The San Francisco Examiner; March 19, 1998
Lisa M. Krieger, Examiner Medical Writer
The state Department of Health Services is launching the first long-distance calling card campaign aimed at reducing the spread of HIV, giving away 50,000 free 10-minute cards to Californians at high risk of infection. When you want to place a call, you insert the card into the pay phone and dial.
But first you must listen to a message: "You have the power to stop HIV and AIDS. Use a condom every time you have sex." The recording then refers you to an AIDS hot line for more information.
It's believed to be a good way to target hard-to-reach populations: young gay, bisexual, or drug-using men, particularly African Americans and Latinos.

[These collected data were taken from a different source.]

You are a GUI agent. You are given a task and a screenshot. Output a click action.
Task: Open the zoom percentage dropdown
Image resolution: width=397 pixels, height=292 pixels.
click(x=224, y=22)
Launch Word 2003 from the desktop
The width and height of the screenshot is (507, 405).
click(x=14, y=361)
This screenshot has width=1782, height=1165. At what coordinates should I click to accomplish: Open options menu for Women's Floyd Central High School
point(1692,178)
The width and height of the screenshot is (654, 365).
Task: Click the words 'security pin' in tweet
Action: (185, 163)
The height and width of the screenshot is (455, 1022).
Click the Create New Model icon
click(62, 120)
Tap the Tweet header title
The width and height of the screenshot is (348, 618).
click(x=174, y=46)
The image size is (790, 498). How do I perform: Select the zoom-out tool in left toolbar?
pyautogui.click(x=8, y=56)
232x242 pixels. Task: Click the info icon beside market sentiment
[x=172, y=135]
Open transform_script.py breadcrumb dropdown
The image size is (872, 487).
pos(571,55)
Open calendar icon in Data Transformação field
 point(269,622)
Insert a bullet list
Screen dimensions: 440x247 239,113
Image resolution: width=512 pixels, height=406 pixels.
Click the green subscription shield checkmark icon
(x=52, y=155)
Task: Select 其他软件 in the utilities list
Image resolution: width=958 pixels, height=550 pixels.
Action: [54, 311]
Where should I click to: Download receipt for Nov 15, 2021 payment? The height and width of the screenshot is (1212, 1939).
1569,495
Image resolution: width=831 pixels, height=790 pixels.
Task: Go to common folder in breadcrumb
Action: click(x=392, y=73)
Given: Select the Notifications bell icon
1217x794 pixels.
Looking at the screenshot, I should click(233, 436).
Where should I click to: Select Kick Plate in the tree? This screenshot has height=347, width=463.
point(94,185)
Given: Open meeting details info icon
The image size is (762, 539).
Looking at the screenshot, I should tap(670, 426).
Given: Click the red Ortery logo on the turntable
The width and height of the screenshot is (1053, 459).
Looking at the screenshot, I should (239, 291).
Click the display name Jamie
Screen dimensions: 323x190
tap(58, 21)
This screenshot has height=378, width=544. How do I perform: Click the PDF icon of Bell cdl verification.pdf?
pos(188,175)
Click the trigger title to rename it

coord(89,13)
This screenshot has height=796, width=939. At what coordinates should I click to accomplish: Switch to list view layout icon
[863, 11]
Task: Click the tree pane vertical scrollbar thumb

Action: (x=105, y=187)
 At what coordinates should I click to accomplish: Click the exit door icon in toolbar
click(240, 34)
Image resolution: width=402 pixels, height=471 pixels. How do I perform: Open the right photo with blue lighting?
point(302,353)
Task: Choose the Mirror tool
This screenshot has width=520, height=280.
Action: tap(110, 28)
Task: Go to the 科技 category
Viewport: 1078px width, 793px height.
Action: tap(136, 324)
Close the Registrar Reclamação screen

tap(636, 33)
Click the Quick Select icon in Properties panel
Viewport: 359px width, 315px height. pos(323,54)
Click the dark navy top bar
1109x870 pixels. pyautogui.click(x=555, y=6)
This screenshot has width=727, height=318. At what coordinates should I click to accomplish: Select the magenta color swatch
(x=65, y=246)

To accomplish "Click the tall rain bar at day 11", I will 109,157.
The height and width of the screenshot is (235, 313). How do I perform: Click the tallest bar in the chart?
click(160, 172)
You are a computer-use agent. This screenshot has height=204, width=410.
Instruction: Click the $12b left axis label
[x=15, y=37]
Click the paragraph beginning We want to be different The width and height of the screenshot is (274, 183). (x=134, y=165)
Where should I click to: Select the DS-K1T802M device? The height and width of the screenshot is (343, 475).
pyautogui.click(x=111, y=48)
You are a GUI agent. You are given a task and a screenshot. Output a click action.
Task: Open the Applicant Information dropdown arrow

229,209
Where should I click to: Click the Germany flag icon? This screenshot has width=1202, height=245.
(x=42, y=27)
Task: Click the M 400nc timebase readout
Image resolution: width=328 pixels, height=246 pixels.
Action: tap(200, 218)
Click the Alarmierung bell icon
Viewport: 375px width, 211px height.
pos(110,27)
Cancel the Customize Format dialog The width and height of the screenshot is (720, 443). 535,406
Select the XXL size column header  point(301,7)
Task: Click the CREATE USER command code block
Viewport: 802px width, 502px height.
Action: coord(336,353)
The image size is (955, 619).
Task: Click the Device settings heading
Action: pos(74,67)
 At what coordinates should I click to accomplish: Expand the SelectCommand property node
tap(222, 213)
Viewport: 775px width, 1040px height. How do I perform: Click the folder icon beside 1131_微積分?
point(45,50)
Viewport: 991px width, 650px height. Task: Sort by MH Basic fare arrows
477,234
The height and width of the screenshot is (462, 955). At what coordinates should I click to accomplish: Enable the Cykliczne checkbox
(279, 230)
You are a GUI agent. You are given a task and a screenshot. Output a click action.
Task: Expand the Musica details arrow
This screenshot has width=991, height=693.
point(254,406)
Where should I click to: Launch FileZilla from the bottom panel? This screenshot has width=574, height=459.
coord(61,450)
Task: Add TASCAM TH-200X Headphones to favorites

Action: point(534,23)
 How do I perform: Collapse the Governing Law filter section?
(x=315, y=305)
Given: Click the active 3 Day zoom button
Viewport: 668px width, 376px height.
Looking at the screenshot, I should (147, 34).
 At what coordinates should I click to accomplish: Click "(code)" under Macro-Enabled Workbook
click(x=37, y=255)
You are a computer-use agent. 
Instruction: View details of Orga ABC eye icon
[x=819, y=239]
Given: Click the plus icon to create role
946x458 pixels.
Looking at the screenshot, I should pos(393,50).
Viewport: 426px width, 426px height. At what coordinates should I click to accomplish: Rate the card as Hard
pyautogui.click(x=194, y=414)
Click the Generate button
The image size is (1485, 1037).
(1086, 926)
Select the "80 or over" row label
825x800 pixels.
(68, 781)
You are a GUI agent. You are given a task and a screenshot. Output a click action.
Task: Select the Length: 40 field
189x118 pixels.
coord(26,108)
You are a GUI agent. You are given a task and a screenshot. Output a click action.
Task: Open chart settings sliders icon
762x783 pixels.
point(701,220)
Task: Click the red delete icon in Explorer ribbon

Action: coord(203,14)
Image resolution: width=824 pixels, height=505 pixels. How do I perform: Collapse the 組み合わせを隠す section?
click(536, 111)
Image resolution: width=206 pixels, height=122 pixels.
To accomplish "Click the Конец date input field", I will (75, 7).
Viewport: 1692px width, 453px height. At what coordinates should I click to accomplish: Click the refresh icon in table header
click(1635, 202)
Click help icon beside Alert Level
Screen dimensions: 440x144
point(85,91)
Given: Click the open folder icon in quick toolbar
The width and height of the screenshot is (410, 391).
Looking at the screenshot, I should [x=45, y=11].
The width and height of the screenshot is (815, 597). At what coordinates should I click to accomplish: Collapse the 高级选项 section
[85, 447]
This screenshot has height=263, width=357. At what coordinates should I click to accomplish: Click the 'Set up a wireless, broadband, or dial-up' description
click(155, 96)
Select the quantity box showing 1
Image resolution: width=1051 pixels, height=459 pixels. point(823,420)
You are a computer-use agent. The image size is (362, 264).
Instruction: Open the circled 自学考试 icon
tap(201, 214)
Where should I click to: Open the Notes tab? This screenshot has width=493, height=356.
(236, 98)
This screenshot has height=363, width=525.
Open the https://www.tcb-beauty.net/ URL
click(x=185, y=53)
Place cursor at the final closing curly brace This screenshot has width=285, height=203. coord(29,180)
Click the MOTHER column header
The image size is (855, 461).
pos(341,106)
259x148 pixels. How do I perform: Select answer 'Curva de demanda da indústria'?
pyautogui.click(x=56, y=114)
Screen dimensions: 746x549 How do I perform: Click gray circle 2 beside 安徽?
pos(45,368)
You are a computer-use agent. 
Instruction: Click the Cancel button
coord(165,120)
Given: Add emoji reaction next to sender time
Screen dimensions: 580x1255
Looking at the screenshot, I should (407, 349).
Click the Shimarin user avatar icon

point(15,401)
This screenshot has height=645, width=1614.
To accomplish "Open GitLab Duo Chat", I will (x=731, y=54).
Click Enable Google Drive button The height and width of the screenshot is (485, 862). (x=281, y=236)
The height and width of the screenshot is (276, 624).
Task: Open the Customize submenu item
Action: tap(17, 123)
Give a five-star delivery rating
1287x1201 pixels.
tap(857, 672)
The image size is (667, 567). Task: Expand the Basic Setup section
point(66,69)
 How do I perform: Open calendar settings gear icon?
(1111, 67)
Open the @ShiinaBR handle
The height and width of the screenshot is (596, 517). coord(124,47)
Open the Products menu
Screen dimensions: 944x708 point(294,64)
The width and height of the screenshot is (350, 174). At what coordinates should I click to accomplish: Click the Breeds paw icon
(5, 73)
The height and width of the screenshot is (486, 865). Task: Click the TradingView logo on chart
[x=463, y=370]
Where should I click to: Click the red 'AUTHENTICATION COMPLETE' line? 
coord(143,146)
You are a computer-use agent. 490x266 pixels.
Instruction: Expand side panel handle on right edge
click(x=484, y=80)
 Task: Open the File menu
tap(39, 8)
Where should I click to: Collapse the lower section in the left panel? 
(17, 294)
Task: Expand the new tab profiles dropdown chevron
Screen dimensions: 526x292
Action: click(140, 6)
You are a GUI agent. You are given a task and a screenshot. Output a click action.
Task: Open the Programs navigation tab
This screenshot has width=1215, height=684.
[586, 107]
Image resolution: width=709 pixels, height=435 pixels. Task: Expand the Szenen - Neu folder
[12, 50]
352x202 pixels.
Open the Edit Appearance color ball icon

"It's an opportunity to engage someone in a discussion of HIV counseling, testing and risks," said Drew Johnson of the Department of Health Services in Sacramento. "It's a chance to talk to someone."
Calling cards have been used successfully in the private sector to promote products and services. State health officials aim to use the same marketing strategy to deliver a prevention message to those at risk of HIV. The $50,000 program is part of a three-year, $7.8 million "social-marketing" campaign sponsored by state health officials. The cards will be given away by community-based AIDS groups in nightclubs, bars, street hangouts, cruising areas and sex clubs.
The campaign also has launched the Beauty Salon Outreach Program, a network of African American and Latino haircutters who provide literature, and an upcoming scratcher-card campaign for young adults, to be distributed in record stores and video game parlors.
Health officials have worried that the success story of the late 1980s - when the deadly new AIDS epidemic triggered a profound change in human health behavior, sending infection rates plummeting - has come to an end. The infection rate has not dropped for three years. The number of new infections in the United States has frozen at about 40,000 people a year, 500 to 1,000 of them from San Francisco.
"It is an innovative way to reach people where they are, when they're not ready for more sensitive information," said Robert Perez of San Francisco's STOP AIDS Program.